Serving ZIP codes: 75050, 75051, 75052 and surrounding areas.
Same-day quotes from top carriers. General Liability, Workers’ Comp & more — coverage built for Grand Prairie contractors.
Tell us your trade, location, and coverage needs. 60 seconds.
Our brokers shop 10+ top-rated carriers and return the best rate for Grand Prairie.
Bind coverage online. Certificate of insurance delivered same day.
Grand Prairie sits at the convergence of two major industrial corridors — the Mountain Creek industrial park along Highway 303 and the sprawling distribution warehouses near Interstate 20 — driving steady demand for commercial plumbing on large-scale tilt-wall and flex-space builds. Master Plumbers and their crews are actively roughing in pipe on new warehouse and light-manufacturing slabs throughout the Great Southwest Industrial District near Carrier Parkway, where project scopes routinely involve complex grease trap installations and high-volume fire suppression tie-ins. Grand Prairie's Developmental Services department processes permits through the city's online eTRAKiT portal, and GCs on these industrial sites commonly require verified certificates of insurance before a plumbing sub sets foot on the jobsite.
Every policy we source includes the core coverages required by Texas law and demanded by general contractors and property owners:
Complete the form below or call us directly — a licensed broker responds within minutes.
Plumbers working in Grand Prairie must hold a license issued by the TDLR (Texas Department of Licensing and Regulation), with classifications ranging from Plumber's Apprentice and Journeyman Plumber up to Master Plumber — the Master Plumber license being required to pull permits and contract directly for plumbing work in the state of Texas. TDLR requires licensed Master Plumbers to maintain a minimum of $300,000 in general liability coverage and comply with Texas workers' compensation law, which mandates coverage for any plumbing business employing one or more non-owner workers, with no bond requirement at the state level but general liability proof required at license application.
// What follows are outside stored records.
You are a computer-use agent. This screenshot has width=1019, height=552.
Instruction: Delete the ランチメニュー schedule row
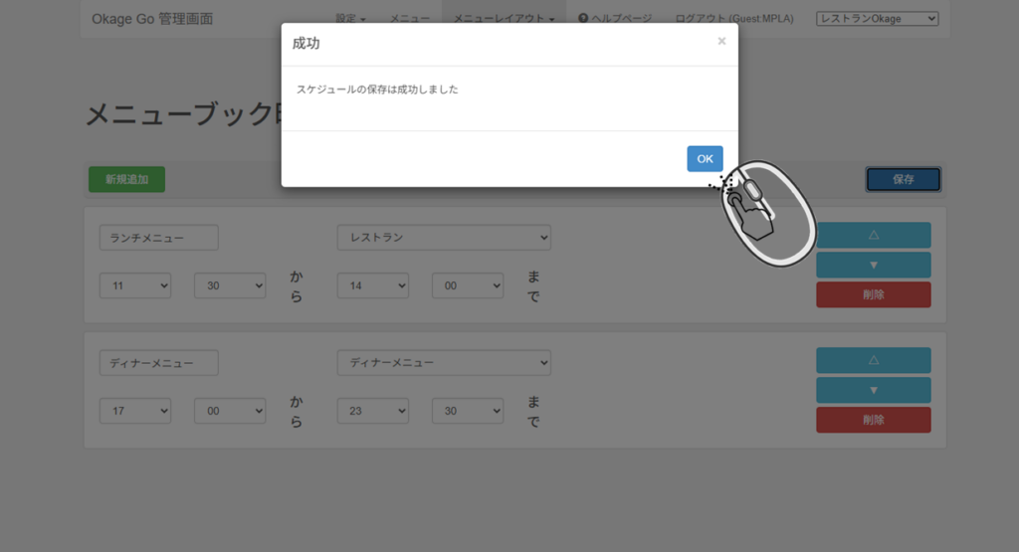(873, 294)
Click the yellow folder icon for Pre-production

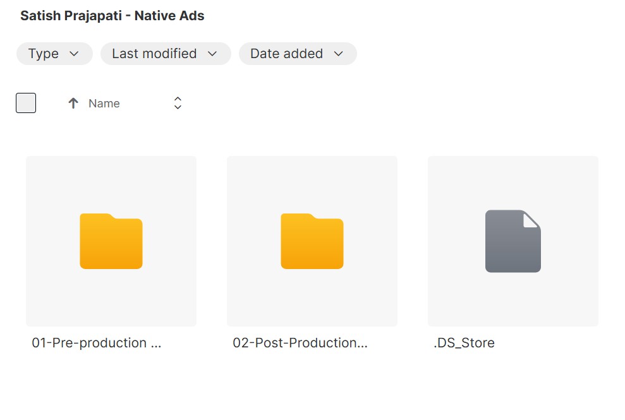[x=111, y=241]
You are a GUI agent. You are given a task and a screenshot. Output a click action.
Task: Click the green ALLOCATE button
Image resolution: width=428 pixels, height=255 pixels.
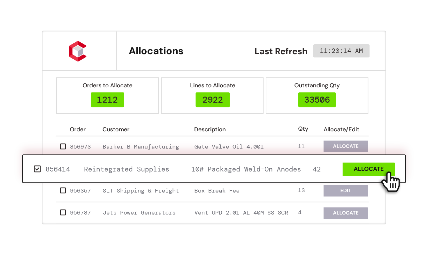369,169
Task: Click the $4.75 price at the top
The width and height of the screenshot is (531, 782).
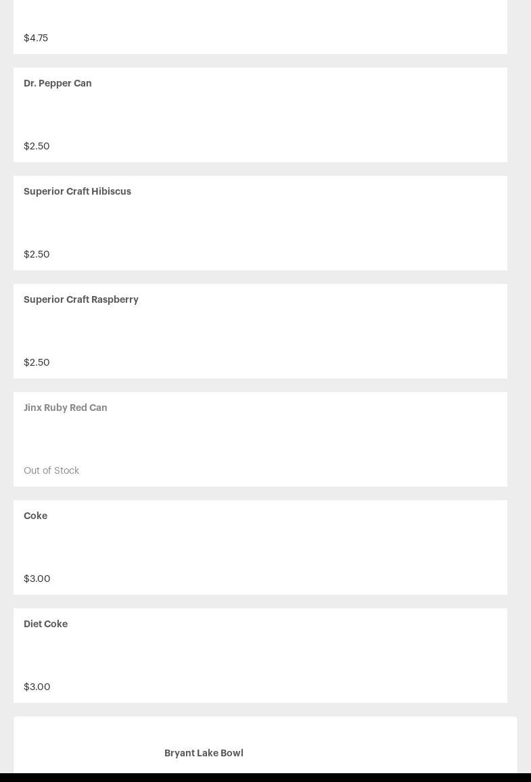Action: tap(36, 38)
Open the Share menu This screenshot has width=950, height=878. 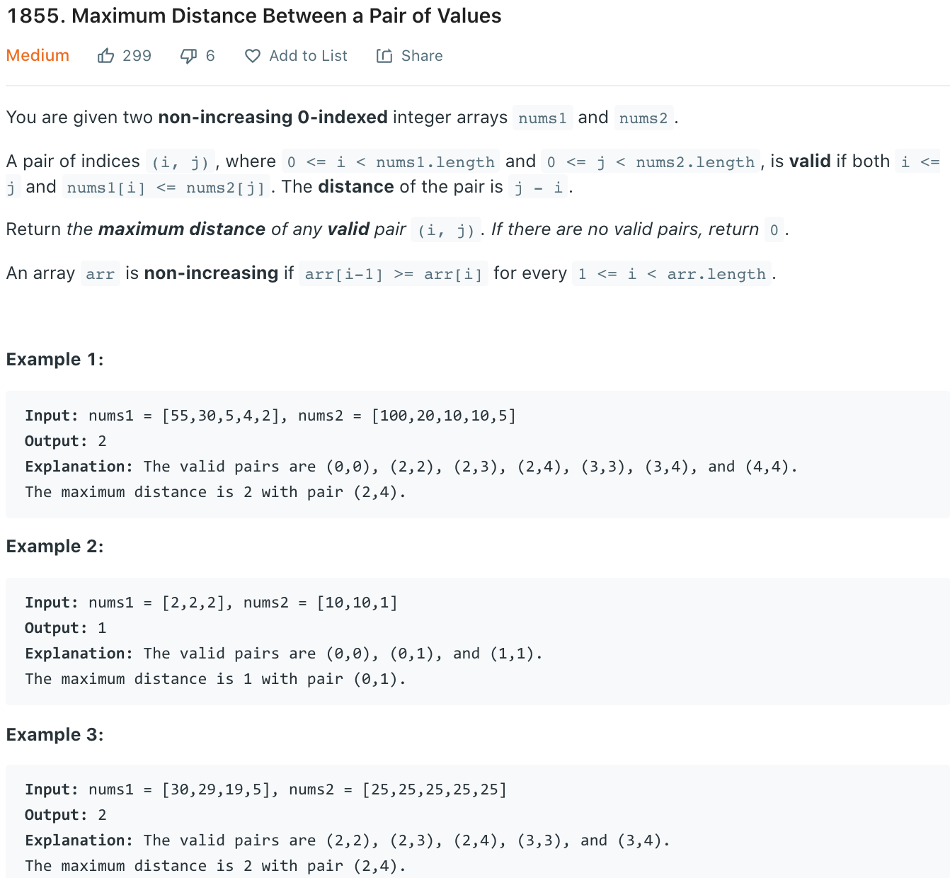click(409, 55)
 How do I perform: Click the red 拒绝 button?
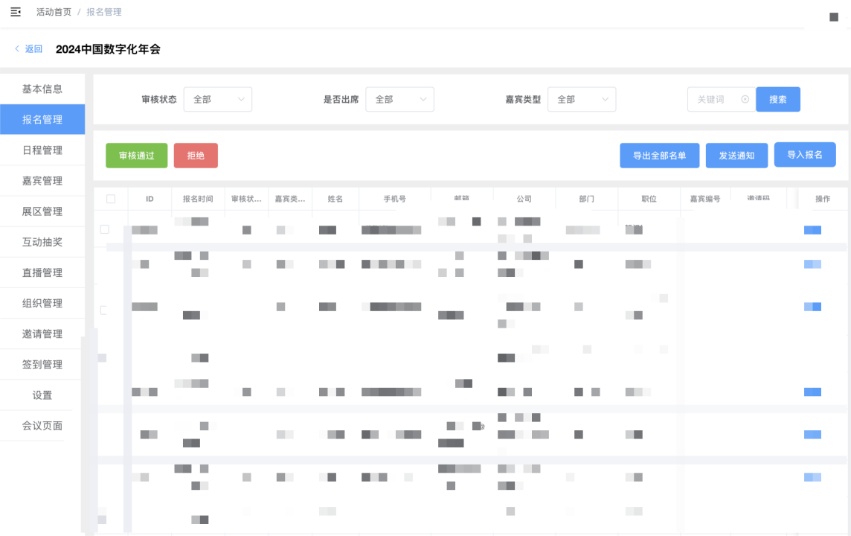[196, 156]
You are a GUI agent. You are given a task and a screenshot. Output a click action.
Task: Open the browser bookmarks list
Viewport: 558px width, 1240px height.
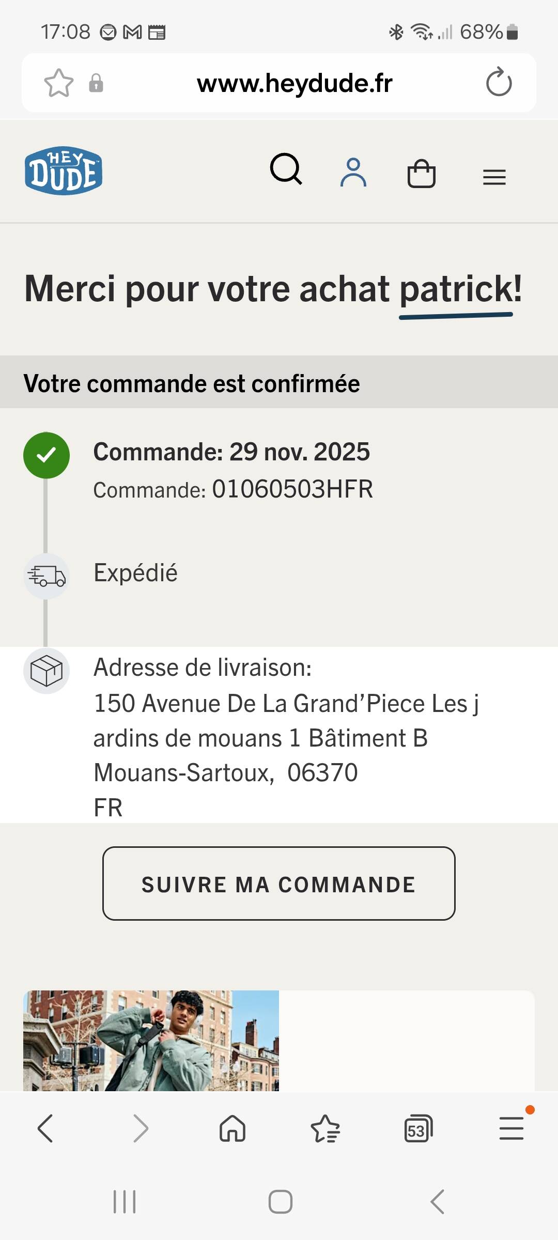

“They actually knew the difference between GL and commercial auto. Got both bundled and the savings were real. My Grand Prairie GC required a $2M limit and they had it ready same day.”
“Needed a certificate in 2 hours for a job site in Grand Prairie — got it in 45 minutes. The broker called to confirm everything was correct before sending. Five stars, no question.”
“Three quotes in one call, chose the best rate, had my policy documents that afternoon. Saved $95 a month compared to renewing my old policy. Highly recommend for Grand Prairie contractors.”
Premiums for Grand Prairie plumbing businesses are calculated based on annual payroll, total revenue, number of field employees, and the types of work performed — commercial warehouse rough-in carries a different rate profile than residential service calls. Grand Prairie's concentration of large industrial and distribution-center plumbing projects, which involve higher contract values and more complex systems, tends to push completed-operations exposure upward and influences how underwriters assess risk in this specific market.
Completed Operations coverage is the most critical protection for plumbers active in Grand Prairie's industrial and warehouse corridor, because defects in underground drainage or pressurized supply lines often go undetected until a tenant occupies the building and a failure causes significant structural or inventory damage. A plumber who finished work on a Great Southwest Industrial District flex-space six months prior could face a six-figure damage claim from a slow pressurized joint failure — a loss that General Liability alone, without the Completed Operations extension, may not cover after the job is closed out.
Yes — once a policy is bound, a certificate of insurance can typically be issued the same day, often within hours of completing the application. This matters directly in Grand Prairie because GCs managing tilt-wall and distribution-center projects in the Mountain Creek and Great Southwest Industrial parks routinely require a COI naming them as additional insured before allowing a plumbing subcontractor to mobilize, and delays in producing that certificate can result in a crew being turned away from the gate on their scheduled start date.